Positive: Healthy single player career, good online elements.

Negative: Different mechanics for drifting and racing, texture pop-in issues, slight car customization issues, and just one performance rating number per car.

Juiced 2: Hot Import Nights doesn’t revolutionize the franchise but includes a large number of modifications when compared to the original 2005 release. Despite the fact that many changes have been included, Juiced 2 still ends up feeling like unfulfilled potential.
The gameplay in Juiced 2 has a personality disorder. Unfortunately, racing and drifting use two completely different mechanics, and what’s worse is that neither of them are executed that well. The core racing feels much too sensitive, and the slightest movement of the analogue stick may sharply send the player’s car in the direction of choice. While this matter is annoying, players will eventually get used to this high level of sensitivity. When playing drift events, the cars in the game will feel completely different than when racing, because the drift tracks feel like ice instead of asphalt. Keeping the car straight becomes a challenge because in certain drift events, the player will need to cross the finish line first.

Vroom, vroom!
Some welcome changes to Juiced 2 include: the removal of the calendar-driven event sequence and the fact that players do not have to pay event fees or repair fees. Another addition is “Driver DNA,” which basically explains which racers have which racing style and whether they are “hot” or “cold.” This feature is not completely useless, but does not play a role in the game because it doesn’t really affect driver performance. A good driver with a good DNA has the same chance of finishing last as a bad driver with bad DNA.

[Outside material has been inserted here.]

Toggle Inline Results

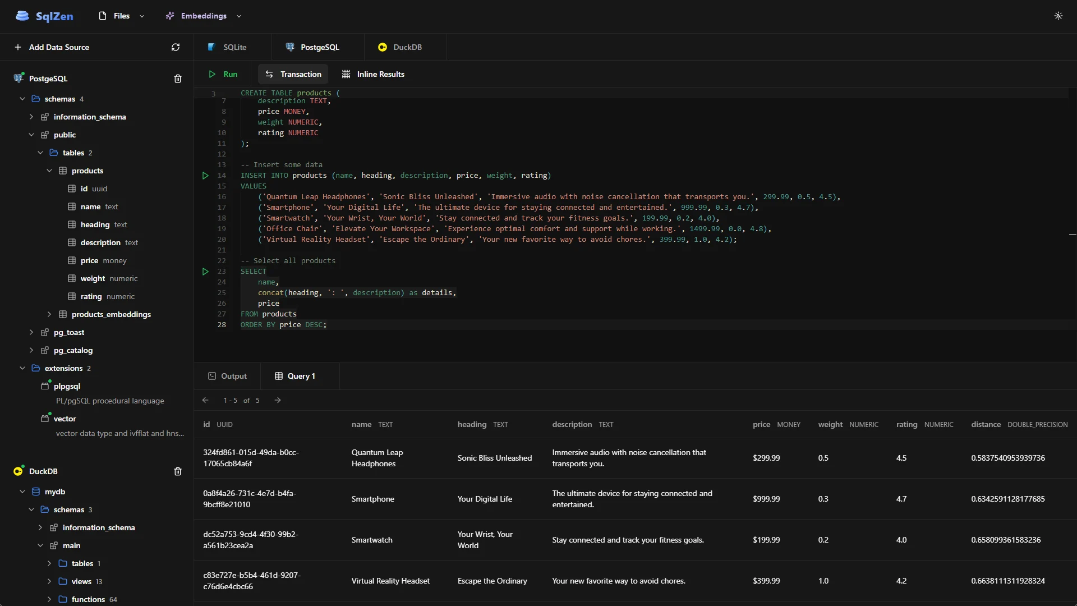[x=373, y=74]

While the Driver DNA feature can easily be ignored, there are other questionable aspects that are more apparent. Each car is given only one performance number. There are no classifications for steering, handling etc. Yet another annoying aspect of Juiced 2 is the upgrade system. If a player purchases a new upgrade, deletes it, and wants to use it again, he or she must pay for that upgrade again. A vehicle’s handling ability can also be upgraded, but the performance rating doesn’t feature a handling rating thus making it impossible for the player to see how much of an impact the new upgrade has caused. Performance upgrades and visual upgrades don’t feel like they were well thought out. For example: when trying to add a racing stripe to a vehicle, sometimes one won’t cover the entire length of the car, forcing players to pay for two strips of vinyl.
While the game has many faults, it does have some good to offer. The tracks feel varied with many different kinds of turns and designs. Players also have the ability to customize their character, even though this is a racing game. However, multiplayer is where Juiced 2 really comes out of its shell.
Pink-slip racing certainly breathes some life into Juiced 2 and provides a way of getting vehicles online, or losing your most prized virtual possession. The good about pink-slip races this time around is that when the ownership of cars change, the information is archived. Players can track down who they lost their hard earned cars to, and race for them again. Drivers can also bet money before races, and so can spectators. It should be mentioned that a good friend appears in Juiced 2: offline split-screen multiplayer. With today’s online focused games, it is always good to see games offering some fun split-screen multiplayer.
The game’s visuals are average on most part, but with some notable rough spots and texture pop-in issues. The environments are largely forgettable, and the driver seat camera occasionally treats the player to some very rough or blurry visuals. The game features a flat-out generic club-styled soundtrack, but the cars themselves sound good. While the sound effects may not be top-notch, they are certainly appropriate.

While the images may look good, Juiced 2 does not impress when in motion.
Overall, Juiced 2 feels like it could have benefited greatly from a few more months of development time. With separate racing and drifting mechanics, generally average visuals and an annoying soundtrack, Juiced 2: Hot Import Nights cannot be an honest recommendation at full price. Hardcore Juiced fans will find a lot to enjoy in this racer, but general fans of racing games may just want to save their money on this one.